*What to do*. Lay out the lines from the start of the items through the line containing "1547x741 pixels. [x=1232, y=105]" as a JSON list of strings, one string per line, skipping blank lines.

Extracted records

•••••

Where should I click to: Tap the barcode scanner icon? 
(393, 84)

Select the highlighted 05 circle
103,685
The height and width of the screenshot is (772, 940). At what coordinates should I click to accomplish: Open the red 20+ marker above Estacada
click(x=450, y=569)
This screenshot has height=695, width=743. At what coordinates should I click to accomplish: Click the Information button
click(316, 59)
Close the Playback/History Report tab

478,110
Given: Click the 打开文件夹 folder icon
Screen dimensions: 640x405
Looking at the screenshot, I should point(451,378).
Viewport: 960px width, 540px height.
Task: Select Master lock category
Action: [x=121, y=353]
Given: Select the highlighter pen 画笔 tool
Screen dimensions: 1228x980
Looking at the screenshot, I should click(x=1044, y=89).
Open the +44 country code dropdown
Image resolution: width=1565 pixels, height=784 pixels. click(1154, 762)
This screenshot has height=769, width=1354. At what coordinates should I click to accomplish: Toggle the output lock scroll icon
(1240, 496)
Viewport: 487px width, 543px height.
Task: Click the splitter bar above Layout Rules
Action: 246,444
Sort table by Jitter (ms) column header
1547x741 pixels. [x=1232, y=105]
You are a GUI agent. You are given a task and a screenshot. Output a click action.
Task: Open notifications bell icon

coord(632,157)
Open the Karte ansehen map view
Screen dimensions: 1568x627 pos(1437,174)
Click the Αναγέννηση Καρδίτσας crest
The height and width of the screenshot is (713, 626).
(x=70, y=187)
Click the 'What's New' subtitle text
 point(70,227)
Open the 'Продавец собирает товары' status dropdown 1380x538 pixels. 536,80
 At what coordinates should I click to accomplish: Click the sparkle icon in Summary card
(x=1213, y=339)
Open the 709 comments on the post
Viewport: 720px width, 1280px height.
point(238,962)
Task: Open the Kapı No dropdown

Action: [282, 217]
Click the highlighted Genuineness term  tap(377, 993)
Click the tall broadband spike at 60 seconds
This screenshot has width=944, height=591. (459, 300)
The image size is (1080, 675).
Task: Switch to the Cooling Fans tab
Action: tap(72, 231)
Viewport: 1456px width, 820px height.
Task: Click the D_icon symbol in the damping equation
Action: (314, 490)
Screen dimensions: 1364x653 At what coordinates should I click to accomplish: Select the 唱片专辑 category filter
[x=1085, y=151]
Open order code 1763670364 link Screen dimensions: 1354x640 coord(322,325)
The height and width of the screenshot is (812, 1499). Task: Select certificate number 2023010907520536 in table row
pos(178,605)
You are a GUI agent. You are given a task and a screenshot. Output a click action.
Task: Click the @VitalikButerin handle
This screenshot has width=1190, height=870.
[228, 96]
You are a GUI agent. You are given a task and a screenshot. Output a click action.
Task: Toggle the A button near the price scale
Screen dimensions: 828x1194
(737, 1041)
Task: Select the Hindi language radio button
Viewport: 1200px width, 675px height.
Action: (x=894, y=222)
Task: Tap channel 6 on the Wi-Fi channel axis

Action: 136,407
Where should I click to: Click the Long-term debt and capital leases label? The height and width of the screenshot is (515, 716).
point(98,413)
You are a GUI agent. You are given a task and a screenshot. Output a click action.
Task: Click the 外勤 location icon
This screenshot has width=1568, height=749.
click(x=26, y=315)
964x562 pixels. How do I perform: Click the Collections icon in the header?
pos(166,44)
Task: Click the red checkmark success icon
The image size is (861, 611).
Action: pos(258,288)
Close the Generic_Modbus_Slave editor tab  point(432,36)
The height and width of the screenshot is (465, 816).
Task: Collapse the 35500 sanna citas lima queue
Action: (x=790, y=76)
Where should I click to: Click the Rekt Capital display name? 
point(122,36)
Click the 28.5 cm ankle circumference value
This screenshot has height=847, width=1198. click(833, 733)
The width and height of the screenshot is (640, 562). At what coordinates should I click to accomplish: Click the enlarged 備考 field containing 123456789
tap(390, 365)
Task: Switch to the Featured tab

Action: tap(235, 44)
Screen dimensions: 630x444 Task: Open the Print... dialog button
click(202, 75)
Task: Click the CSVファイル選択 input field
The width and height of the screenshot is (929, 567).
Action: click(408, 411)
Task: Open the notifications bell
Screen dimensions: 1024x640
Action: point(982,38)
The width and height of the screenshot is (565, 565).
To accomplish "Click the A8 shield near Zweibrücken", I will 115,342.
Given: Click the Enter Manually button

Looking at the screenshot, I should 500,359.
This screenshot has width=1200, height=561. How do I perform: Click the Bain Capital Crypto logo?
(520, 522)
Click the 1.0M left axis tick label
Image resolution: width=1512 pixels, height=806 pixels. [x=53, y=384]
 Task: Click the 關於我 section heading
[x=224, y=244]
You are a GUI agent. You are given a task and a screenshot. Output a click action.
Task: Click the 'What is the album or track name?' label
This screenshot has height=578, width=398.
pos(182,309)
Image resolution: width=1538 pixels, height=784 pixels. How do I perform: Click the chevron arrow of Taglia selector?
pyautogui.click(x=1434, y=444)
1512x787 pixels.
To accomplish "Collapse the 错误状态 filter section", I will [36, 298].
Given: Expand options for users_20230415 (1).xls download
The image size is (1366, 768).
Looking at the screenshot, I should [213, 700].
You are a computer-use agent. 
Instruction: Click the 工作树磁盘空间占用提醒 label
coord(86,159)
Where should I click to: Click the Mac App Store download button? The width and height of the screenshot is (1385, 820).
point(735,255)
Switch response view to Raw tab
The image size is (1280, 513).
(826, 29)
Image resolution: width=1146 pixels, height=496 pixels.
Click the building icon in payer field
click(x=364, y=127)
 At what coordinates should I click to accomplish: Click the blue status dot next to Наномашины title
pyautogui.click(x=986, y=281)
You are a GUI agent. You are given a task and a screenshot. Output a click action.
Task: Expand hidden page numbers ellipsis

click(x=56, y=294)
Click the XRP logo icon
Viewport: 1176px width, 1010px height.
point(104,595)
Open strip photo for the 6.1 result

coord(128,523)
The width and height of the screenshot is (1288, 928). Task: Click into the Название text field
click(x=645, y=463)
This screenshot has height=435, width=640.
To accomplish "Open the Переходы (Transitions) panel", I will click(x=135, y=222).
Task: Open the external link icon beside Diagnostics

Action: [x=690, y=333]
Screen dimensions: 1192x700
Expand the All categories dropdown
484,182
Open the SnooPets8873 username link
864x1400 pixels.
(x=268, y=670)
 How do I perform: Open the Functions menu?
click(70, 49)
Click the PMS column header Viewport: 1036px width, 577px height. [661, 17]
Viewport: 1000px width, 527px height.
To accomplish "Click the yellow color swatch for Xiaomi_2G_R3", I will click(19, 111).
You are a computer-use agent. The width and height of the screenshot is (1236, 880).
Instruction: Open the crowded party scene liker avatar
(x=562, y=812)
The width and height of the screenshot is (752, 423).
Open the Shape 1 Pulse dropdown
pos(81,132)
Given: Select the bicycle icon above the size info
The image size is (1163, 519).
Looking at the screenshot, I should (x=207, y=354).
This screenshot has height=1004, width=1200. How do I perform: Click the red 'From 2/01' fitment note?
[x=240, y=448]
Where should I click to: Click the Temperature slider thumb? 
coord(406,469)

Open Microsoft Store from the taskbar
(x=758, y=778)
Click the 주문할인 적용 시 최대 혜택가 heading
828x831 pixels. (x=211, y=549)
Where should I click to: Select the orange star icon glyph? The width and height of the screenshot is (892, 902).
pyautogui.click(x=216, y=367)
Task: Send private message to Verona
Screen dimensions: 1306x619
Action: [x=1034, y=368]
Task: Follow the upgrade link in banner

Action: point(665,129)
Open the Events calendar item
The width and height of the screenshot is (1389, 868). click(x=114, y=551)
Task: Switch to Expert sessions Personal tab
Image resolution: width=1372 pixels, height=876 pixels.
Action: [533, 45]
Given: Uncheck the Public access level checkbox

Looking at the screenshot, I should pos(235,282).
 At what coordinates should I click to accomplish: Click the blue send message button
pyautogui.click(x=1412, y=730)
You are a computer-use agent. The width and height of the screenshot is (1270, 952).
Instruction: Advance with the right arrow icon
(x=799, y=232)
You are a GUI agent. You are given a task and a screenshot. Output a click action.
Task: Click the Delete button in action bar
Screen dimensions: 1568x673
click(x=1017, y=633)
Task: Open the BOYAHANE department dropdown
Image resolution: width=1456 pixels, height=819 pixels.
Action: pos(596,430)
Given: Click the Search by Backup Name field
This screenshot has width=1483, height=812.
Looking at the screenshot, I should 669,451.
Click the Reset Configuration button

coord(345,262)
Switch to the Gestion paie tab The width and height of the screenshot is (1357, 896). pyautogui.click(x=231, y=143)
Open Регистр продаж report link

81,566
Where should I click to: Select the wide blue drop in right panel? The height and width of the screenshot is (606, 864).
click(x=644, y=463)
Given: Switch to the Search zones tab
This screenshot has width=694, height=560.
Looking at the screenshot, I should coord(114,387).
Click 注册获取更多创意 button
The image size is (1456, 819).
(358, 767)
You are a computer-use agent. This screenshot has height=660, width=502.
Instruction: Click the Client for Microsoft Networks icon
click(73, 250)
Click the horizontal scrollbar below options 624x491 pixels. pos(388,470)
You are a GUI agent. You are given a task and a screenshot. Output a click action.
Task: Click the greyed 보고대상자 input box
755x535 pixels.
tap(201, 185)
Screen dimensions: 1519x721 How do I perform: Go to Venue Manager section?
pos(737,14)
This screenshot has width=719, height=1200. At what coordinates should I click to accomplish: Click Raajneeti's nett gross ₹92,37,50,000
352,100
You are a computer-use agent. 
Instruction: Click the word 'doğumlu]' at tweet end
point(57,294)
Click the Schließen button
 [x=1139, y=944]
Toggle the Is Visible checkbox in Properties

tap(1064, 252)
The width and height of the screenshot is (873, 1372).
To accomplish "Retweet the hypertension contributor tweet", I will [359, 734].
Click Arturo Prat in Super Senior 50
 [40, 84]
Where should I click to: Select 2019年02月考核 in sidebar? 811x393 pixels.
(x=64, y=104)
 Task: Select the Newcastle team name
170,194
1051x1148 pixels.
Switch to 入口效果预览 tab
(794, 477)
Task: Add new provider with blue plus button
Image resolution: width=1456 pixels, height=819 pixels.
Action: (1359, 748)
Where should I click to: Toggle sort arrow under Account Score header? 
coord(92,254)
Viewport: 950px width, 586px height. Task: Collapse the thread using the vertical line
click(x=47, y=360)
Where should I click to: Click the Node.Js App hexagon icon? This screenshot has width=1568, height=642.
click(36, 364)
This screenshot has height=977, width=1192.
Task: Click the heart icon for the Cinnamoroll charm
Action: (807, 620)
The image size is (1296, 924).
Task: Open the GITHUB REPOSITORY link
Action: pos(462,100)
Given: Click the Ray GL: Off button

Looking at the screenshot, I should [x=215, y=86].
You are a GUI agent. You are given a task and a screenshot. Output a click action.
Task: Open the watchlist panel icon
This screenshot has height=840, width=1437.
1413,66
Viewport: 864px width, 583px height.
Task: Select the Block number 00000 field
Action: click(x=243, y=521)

•••••

*Full output*.
[
  "Where should I click to: Tap the barcode scanner icon? ",
  "(393, 84)",
  "Select the highlighted 05 circle",
  "103,685",
  "The height and width of the screenshot is (772, 940). At what coordinates should I click to accomplish: Open the red 20+ marker above Estacada",
  "click(x=450, y=569)",
  "This screenshot has height=695, width=743. At what coordinates should I click to accomplish: Click the Information button",
  "click(316, 59)",
  "Close the Playback/History Report tab",
  "478,110",
  "Given: Click the 打开文件夹 folder icon",
  "Screen dimensions: 640x405",
  "Looking at the screenshot, I should point(451,378).",
  "Viewport: 960px width, 540px height.",
  "Task: Select Master lock category",
  "Action: [x=121, y=353]",
  "Given: Select the highlighter pen 画笔 tool",
  "Screen dimensions: 1228x980",
  "Looking at the screenshot, I should click(x=1044, y=89).",
  "Open the +44 country code dropdown",
  "Image resolution: width=1565 pixels, height=784 pixels. click(1154, 762)",
  "This screenshot has height=769, width=1354. At what coordinates should I click to accomplish: Toggle the output lock scroll icon",
  "(1240, 496)",
  "Viewport: 487px width, 543px height.",
  "Task: Click the splitter bar above Layout Rules",
  "Action: 246,444",
  "Sort table by Jitter (ms) column header",
  "1547x741 pixels. [x=1232, y=105]"
]